Exercise aim |
The lines from the one containing "Where should I" to the end of the entries, both included, are what you need to transcribe exactly, without pictures and without anything else.

═════ Materials provided ═════

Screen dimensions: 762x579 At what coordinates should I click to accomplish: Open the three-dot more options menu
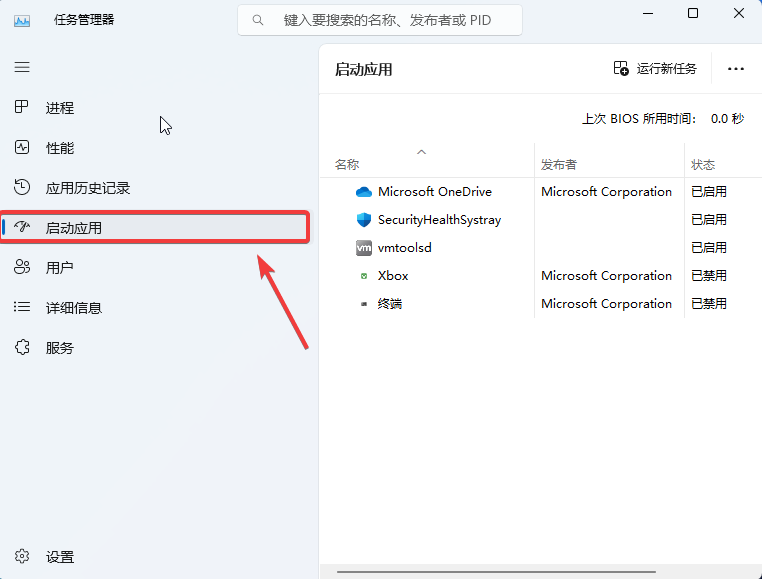pyautogui.click(x=736, y=69)
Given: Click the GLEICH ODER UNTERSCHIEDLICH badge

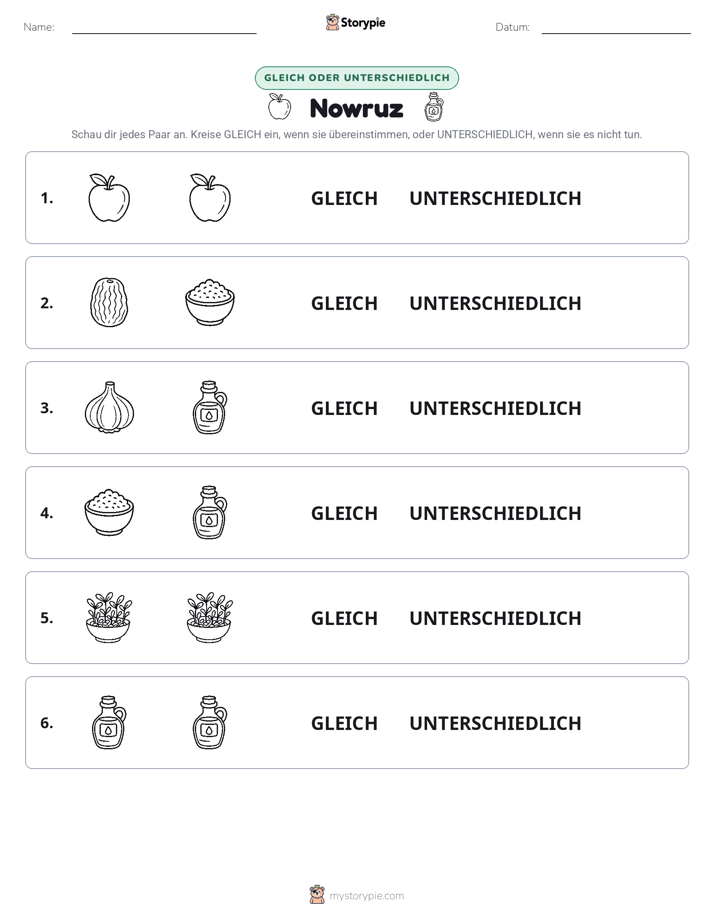Looking at the screenshot, I should [356, 78].
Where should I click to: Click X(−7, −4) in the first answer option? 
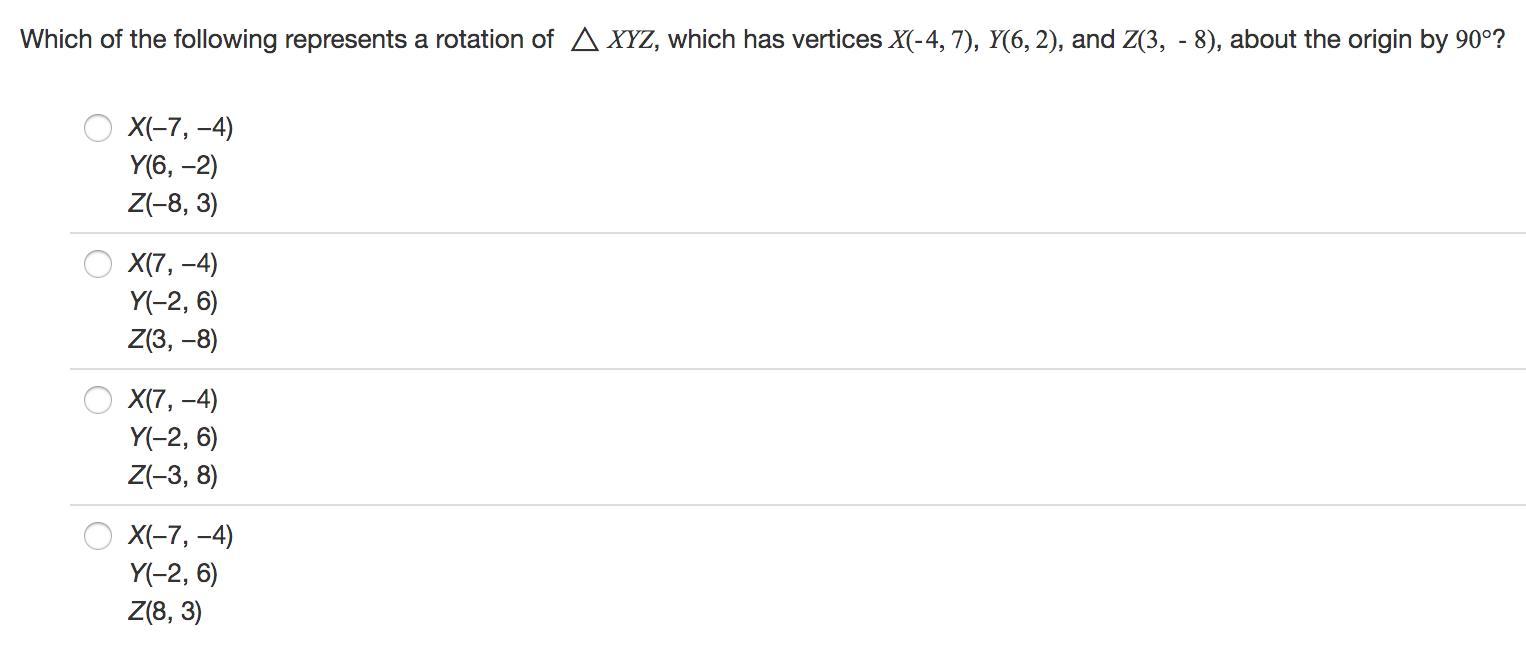click(180, 128)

═════

Final answer |
Where should I click to: Click X(−7, −4) in the first answer option? 
click(180, 128)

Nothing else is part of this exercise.